Responsible Data Science Lab at Purdue

We study problems at the intersection of data management and machine learning to build trustworthy and responsible decision-making systems. Our aim is to develop systems that enable explainability, fairness, and accountability of data-driven decision-making systems.
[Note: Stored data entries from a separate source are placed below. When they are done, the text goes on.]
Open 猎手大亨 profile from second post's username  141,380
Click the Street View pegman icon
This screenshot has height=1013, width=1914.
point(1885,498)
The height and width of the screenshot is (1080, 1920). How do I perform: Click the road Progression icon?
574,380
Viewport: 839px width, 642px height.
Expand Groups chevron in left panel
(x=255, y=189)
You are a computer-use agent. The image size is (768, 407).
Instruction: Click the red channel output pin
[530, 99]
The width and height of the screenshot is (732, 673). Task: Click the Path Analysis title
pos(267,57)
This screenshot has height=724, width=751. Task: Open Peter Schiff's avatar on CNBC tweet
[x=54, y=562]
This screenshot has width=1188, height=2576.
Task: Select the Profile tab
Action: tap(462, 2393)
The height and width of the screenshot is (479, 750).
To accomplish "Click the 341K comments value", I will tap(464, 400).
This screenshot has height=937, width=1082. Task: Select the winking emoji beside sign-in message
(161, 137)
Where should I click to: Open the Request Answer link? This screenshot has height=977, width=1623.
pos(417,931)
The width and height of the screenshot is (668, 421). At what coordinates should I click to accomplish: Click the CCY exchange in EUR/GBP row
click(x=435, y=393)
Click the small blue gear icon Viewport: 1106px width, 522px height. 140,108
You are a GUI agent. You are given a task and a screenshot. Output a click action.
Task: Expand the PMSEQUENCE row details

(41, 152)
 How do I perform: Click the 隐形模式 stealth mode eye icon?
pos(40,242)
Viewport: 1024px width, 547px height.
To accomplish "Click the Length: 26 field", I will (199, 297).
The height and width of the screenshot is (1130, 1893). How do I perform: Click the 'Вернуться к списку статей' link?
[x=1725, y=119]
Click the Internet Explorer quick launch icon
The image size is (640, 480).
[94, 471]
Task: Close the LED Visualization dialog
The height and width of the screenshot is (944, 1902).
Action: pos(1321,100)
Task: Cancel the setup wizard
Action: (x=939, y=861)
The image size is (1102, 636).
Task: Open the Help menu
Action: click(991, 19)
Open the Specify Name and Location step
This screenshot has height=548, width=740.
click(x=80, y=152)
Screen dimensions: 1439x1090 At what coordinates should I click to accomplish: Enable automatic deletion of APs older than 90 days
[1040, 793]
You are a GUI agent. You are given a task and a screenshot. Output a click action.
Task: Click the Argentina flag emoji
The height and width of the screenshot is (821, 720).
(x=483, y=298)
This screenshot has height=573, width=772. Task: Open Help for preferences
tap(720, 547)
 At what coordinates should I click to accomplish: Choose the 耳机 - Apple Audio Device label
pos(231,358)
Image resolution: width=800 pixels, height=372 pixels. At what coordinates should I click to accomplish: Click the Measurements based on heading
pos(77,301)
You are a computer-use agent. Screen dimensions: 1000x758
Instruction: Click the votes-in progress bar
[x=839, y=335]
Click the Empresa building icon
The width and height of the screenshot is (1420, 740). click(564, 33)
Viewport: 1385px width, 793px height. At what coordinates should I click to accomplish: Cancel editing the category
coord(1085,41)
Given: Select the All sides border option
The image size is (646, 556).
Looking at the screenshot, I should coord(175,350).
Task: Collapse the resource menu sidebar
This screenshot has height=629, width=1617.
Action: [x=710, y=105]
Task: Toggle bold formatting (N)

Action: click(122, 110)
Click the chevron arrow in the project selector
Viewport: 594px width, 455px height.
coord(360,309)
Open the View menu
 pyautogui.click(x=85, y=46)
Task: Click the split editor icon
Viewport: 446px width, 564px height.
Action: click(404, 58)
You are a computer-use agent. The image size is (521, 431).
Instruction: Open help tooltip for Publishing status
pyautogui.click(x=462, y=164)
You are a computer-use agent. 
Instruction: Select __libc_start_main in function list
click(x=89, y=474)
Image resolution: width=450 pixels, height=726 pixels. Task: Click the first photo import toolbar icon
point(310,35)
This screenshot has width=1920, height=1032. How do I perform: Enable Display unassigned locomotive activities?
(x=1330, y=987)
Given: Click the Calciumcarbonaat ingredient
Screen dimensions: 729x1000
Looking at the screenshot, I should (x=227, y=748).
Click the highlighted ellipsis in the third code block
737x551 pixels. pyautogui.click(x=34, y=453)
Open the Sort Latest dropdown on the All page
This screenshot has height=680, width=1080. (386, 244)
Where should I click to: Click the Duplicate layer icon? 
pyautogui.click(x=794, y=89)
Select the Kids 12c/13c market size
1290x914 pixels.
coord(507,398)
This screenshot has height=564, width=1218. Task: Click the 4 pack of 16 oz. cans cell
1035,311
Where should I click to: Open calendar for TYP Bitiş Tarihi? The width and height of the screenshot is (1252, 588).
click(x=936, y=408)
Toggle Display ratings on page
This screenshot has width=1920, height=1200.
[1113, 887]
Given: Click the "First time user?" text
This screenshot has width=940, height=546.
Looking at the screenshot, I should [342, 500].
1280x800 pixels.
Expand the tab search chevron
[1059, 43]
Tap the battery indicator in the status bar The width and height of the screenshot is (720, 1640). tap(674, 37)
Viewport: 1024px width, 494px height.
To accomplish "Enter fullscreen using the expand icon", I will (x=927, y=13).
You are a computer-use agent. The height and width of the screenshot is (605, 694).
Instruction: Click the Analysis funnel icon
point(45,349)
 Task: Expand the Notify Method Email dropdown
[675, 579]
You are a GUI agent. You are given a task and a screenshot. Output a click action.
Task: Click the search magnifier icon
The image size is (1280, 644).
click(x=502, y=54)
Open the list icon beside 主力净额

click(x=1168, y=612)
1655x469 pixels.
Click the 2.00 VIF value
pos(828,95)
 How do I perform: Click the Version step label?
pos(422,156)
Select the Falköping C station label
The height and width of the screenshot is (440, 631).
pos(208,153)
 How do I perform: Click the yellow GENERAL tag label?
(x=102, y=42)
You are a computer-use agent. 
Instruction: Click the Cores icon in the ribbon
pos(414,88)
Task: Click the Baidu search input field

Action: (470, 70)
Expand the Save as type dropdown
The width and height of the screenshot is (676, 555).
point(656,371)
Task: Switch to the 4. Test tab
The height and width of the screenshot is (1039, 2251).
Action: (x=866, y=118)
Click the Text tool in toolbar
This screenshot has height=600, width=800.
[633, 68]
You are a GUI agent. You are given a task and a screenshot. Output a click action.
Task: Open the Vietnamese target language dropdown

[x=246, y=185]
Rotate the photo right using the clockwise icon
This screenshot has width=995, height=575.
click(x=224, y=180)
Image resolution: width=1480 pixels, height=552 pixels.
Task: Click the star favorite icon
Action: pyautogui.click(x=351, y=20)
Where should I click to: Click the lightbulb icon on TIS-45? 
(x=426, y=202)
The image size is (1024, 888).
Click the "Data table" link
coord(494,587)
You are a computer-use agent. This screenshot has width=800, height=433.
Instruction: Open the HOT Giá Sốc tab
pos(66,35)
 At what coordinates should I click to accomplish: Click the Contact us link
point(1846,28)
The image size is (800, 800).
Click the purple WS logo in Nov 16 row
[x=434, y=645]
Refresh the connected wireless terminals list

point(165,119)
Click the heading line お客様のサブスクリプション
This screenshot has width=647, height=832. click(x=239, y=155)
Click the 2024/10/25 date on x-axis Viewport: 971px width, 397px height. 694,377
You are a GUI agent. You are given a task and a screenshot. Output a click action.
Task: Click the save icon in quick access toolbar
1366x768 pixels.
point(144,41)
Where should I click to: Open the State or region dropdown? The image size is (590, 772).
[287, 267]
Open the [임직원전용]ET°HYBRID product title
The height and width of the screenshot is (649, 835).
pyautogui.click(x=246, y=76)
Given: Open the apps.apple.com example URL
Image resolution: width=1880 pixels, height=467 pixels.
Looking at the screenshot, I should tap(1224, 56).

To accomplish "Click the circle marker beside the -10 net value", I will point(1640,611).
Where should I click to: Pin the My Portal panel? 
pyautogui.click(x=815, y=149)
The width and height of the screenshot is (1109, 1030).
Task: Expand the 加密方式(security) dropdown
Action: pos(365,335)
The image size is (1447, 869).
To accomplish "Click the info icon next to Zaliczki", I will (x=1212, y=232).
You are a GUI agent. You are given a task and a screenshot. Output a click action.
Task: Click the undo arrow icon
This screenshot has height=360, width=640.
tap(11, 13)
We are particularly interested in:

  • Explaining and debugging fairness violations in machine learning models and data science pipelines:
    • How can we determine sources of unexpected errors and bias in machine learning model outcomes?
    • How can we decompose unexpected or discriminatory behavior of data science pipelines in terms of the different pipeline stages?
    • Can we effectively generate post hoc explanations for the outcomes of machine learning models?
  • Data integration and data quality:
    • How can we leverage expert feedback to improve data cleaning techniques for machine learning?
    • Can we use the final outcomes in data science pipelines to inform intermediate pipeline choices?
    • How can we intertwine pipeline stages with downstream analytics to improve upon the end goals?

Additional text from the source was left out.